### THE EXERCISE
Copy out the lines of the material verbatim, starting at the line that contains "You are a GUI" and stopping after the line that contains "pos(1289,295)".

### MATERIAL FOR THE TASK
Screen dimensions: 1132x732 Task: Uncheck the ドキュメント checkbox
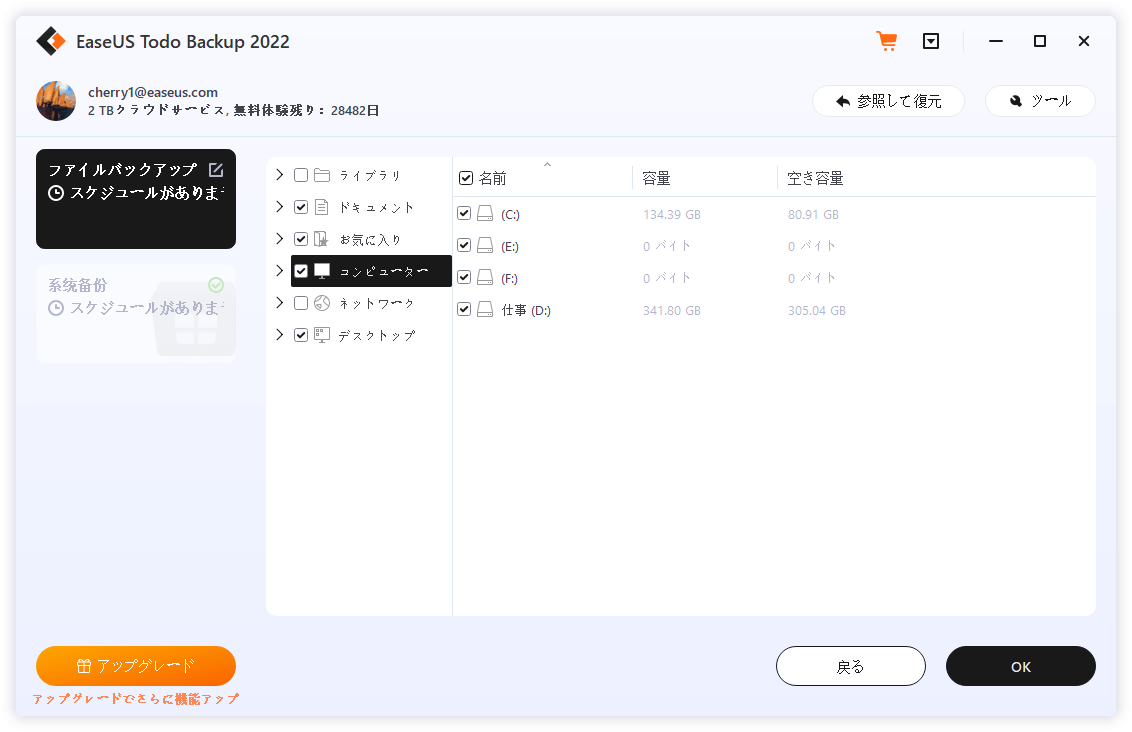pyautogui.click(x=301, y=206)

* * *

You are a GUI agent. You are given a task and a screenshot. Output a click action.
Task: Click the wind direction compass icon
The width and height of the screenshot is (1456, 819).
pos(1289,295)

### WRITTEN ANSWER
You are a GUI agent. You are given a task and a screenshot. Output a click action.
Task: Click the wind direction compass icon
The width and height of the screenshot is (1456, 819).
pos(1289,295)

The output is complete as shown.